Day after day, for thirty-six years. “Every day, surprise had to take us
out of skepticism and we had to be, in a way, journalists who abandon
themselves to the passion of revealing,” he wrote about his friend
Philippe Tesson, who passed a year ago. These words apply exactly to
him, the tireless and subtle analyst of current affairs.
"A talented writer, capable of writing his editorial in one go"
Pierre Assouline
Born in Tunis in 1935, after studying literature, law and also pharmacy,
he worked for the Presse de Tunis then from 1955 to 1960 was the
correspondent of Paris-Presse in the United States, under the pseudonym
François Latour . In Paris, it was at the Combat newspaper that he met a
young editor-in-chief, in the person of Philippe Tesson. He accompanied
him to the Quotidien de Paris, from 1974 to 1978, directing a tumultuous
editorial staff where all talents rubbed shoulders. “Richard was our
station manager,” remembers one of them, the journalist and writer
Pierre Assouline. Without him, the implacable man of confidence, there
would have been no possible newspaper, Tesson could not have been
Tesson, there would have been no Quotidien,” assures academician
Goncourt, who also salutes “a talented writer, capable of writing his
editorial in one go, whether describing the mysteries of foreign policy,
or dismantling Franco-French intrigues and issues. »

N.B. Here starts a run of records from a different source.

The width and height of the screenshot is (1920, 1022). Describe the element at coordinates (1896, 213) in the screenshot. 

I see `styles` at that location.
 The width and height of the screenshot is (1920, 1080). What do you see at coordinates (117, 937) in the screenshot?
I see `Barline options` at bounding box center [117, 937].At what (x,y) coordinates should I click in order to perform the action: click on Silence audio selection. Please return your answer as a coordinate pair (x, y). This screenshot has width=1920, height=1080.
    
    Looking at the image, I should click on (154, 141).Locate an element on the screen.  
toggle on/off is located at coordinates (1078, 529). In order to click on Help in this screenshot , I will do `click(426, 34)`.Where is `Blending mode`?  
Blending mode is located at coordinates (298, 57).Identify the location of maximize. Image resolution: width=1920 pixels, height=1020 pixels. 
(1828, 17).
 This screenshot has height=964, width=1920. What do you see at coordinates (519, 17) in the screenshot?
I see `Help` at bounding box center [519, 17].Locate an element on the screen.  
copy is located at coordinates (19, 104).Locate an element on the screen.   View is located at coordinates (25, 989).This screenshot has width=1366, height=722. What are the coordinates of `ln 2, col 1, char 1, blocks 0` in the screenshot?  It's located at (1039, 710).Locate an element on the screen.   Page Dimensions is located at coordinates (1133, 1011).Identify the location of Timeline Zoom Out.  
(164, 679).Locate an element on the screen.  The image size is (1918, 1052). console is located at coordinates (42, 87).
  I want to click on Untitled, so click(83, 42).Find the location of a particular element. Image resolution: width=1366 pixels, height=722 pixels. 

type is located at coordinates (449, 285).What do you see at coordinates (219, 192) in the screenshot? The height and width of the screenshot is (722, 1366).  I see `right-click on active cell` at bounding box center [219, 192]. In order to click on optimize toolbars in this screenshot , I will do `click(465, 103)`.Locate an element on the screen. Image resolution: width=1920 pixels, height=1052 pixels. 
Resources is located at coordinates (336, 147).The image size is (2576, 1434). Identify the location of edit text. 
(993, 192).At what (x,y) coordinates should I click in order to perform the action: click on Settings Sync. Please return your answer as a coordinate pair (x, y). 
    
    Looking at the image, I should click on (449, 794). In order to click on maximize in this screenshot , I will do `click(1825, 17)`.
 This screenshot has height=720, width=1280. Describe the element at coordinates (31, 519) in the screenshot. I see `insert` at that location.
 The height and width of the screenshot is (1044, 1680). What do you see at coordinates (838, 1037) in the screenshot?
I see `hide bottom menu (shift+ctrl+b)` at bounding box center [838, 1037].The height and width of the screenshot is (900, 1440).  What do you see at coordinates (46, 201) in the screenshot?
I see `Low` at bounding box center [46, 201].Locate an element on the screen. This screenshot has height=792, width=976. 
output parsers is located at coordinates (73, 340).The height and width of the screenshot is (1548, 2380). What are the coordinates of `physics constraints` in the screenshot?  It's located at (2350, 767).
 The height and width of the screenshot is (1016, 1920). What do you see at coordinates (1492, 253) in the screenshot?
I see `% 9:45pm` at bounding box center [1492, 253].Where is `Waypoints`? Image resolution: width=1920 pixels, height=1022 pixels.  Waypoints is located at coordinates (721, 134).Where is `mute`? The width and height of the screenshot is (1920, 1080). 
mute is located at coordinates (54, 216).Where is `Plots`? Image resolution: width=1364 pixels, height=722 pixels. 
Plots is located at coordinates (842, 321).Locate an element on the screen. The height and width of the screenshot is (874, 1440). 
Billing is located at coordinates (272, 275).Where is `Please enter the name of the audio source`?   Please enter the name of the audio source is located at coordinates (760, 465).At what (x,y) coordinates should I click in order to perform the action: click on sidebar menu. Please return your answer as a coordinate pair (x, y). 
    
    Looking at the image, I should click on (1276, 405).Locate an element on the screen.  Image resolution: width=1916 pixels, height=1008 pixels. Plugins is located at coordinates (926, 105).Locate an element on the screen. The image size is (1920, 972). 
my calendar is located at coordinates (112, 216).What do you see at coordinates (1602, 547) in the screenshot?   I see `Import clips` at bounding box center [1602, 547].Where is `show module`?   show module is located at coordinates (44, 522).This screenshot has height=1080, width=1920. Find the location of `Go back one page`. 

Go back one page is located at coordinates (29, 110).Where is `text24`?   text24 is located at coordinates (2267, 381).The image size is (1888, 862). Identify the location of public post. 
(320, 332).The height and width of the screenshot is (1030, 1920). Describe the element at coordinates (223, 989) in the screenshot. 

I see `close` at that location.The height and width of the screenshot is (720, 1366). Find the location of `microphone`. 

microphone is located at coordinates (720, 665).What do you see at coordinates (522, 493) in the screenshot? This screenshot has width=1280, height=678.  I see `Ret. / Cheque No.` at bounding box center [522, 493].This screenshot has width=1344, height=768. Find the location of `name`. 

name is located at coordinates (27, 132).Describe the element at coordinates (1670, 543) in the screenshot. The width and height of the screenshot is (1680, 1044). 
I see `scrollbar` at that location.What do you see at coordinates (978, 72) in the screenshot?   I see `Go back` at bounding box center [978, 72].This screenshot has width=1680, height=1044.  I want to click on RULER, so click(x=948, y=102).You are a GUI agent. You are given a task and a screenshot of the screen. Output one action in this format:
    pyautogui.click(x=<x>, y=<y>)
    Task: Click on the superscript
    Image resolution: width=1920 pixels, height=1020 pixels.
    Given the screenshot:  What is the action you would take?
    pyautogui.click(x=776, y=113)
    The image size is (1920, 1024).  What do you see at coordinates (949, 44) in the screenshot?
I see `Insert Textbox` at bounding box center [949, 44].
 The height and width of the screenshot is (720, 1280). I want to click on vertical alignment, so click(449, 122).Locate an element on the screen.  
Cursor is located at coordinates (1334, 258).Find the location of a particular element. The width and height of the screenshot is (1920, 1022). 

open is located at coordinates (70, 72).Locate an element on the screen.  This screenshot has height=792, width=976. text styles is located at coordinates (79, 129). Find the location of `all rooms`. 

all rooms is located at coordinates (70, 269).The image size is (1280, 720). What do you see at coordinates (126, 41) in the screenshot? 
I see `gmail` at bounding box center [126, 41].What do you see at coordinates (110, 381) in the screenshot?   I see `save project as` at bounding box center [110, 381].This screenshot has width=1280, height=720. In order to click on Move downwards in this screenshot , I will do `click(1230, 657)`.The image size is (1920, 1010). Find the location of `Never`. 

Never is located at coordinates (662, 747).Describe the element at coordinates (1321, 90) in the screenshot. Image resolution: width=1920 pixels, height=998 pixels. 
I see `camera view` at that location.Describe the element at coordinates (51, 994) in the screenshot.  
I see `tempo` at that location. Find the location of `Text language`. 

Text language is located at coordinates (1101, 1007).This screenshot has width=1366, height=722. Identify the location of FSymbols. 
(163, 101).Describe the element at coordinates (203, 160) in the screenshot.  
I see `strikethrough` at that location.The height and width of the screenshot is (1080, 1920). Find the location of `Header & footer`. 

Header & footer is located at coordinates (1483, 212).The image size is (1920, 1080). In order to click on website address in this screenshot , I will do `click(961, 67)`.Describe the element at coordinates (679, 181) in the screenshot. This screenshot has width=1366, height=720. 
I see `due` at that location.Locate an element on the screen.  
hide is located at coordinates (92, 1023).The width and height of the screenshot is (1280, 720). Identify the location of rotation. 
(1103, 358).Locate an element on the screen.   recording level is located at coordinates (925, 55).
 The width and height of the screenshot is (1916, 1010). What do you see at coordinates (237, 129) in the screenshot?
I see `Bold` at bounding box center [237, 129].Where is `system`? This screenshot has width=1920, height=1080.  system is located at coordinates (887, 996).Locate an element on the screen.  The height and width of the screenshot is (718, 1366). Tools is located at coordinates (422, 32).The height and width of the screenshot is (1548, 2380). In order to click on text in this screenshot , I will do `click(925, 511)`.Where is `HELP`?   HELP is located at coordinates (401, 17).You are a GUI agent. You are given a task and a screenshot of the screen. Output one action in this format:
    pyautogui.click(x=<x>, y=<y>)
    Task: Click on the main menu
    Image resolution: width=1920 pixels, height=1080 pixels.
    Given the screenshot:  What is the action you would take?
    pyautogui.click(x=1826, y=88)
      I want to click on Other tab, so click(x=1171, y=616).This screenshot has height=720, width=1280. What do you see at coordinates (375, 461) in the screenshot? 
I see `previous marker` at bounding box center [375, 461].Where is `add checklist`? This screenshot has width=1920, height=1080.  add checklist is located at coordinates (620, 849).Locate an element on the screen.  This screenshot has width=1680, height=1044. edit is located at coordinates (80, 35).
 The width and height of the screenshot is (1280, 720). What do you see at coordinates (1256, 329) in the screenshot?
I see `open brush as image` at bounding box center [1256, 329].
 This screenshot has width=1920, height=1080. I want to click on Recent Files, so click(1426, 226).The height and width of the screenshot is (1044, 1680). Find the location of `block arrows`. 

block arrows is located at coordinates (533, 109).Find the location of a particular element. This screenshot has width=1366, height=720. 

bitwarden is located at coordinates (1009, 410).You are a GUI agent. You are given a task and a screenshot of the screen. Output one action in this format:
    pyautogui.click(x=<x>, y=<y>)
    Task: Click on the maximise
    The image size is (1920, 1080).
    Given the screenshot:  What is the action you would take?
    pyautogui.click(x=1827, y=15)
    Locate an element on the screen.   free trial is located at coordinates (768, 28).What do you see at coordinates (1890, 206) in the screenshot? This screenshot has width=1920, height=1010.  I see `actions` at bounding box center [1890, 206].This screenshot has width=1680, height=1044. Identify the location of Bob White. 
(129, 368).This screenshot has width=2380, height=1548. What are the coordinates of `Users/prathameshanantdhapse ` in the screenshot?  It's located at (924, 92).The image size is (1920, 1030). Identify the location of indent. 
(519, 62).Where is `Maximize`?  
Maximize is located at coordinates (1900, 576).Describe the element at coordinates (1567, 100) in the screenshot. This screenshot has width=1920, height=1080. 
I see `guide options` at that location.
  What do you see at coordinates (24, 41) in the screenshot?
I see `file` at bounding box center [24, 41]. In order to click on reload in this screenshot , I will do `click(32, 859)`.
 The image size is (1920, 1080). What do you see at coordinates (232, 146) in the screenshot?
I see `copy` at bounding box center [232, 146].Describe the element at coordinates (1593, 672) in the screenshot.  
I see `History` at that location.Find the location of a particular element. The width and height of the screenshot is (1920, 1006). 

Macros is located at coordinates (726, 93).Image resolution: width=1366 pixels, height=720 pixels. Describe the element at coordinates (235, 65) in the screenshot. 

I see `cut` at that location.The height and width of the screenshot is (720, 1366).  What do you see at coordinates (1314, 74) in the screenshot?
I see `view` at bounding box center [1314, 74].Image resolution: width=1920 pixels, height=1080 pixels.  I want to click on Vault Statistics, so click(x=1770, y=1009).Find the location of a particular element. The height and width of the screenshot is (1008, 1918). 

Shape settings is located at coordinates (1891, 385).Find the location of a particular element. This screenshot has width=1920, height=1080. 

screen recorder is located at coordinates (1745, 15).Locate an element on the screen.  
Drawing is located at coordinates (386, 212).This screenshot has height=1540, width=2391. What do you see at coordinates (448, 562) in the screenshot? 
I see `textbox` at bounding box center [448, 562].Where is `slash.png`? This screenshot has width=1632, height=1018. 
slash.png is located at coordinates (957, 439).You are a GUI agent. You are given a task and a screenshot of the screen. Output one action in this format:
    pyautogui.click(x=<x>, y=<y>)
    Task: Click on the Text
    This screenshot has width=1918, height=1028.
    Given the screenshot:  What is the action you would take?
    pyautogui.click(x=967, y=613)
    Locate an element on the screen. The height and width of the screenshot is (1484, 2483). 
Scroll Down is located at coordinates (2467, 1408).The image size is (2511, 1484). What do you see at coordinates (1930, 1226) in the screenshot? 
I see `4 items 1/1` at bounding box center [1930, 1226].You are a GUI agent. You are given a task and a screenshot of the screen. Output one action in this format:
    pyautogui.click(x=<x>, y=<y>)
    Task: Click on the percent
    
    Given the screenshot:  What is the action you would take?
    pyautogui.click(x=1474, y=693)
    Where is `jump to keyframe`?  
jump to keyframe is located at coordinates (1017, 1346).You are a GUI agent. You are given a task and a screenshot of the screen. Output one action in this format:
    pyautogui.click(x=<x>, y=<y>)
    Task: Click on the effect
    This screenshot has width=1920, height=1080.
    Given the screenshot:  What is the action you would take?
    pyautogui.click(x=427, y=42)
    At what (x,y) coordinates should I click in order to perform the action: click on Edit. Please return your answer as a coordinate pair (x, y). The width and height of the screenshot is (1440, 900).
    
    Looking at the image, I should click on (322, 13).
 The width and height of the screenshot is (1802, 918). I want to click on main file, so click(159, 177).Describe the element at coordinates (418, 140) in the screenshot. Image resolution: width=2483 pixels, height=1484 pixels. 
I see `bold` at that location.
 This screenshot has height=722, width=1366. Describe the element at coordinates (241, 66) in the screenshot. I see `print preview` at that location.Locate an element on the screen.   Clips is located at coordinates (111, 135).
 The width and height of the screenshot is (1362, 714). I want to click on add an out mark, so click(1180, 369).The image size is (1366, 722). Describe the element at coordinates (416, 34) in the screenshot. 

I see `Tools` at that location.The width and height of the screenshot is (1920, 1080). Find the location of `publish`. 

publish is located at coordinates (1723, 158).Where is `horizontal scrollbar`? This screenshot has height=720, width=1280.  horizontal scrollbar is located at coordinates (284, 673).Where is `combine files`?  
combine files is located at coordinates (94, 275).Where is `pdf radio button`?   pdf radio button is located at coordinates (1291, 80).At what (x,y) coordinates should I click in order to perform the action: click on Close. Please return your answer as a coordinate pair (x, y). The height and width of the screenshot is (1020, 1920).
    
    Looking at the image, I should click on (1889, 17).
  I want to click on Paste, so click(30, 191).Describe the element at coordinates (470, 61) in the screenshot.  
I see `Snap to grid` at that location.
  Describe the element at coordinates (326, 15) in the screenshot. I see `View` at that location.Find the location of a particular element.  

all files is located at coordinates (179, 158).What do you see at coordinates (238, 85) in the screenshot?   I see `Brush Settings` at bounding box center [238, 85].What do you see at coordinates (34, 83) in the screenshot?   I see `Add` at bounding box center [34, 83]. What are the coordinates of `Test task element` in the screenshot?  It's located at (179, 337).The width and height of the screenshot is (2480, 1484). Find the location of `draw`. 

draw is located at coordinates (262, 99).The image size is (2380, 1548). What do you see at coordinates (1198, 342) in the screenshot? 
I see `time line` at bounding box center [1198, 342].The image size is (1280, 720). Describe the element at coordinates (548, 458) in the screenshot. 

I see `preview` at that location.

“A top-flight journalist,” Philippe Tesson himself will tell us,
recalling their shared history and the famous episode of April 1975: in
the middle of the Carnation Revolution in Portugal, while members of the
communist far left and liberal socialists confronted each other with
live ammunition, Richard Liscia managed to join the editorial staff of
La Reppublica, a newspaper banned by the putschists; facing armed
soldiers, at the risk of his life, he published the newspaper in the
columns of the Quotidien de Paris, releasing a democratic wave between
Lisbon and Paris and causing considerable resonance. Then the station
master made history.
Successor to Dr Marie-Claude Tesson-Millet and Philippe Tesson at the
head of the SESC group (company which published the Quotidien du Docteur
and the Quotidien du Pharmacist), Dr Gérard Kouchner confirms: “Through
his open-mindedness on all subjects as well as the scrupulous look he
gave to each article in the newspaper, none of which escaped his extreme
perfectionism, Richard Liscia left nothing unfinished, in form or
content. A man of writing and character, he only lived to write
newspapers. »
Journalist and also novelist
Richard Liscia also achieved his “high flight” by directing the weekly
VSD, France-Soir, then the first edition of the national press, Le Matin
de Paris, where François Mitterrand suggested calling on him, alongside
Max Gallo.
In the cultural arena, he again edited Les Nouvelles littéraires, having
developed his own talents as a novelist with “The Conscript and the
General” (1980) and “Rachel and Raphaël” (1983), two books noted by
critics (1). But the journalist will not give the novelist time to
pursue his literary work, nor will he allow him to tell his story,
professional or personal, fundamentally mobilized as he was in the daily
news.
Basically, but not totally: his novels reveal beneath a modest exterior
a fiery temperament, an ardent man revolted by injustices, never tired
of denouncing them and at the same time always eager for friendship. The
journalists in his editorial offices will not forget the authority he
exercised without sharing, with nobility of heart.
He had chosen to illustrate his blog with a photo of a long alley lined
with trees with dark foliage; at the end, a silhouette disappears into
the distance of the falling night. His last words as a journalist,
written on January 9: “Politics is scary because the line is blurred
between triumph and failure.” His line shines. The grief of Helena, his
wife, and Laurent, his son, is ours. We share in their mourning.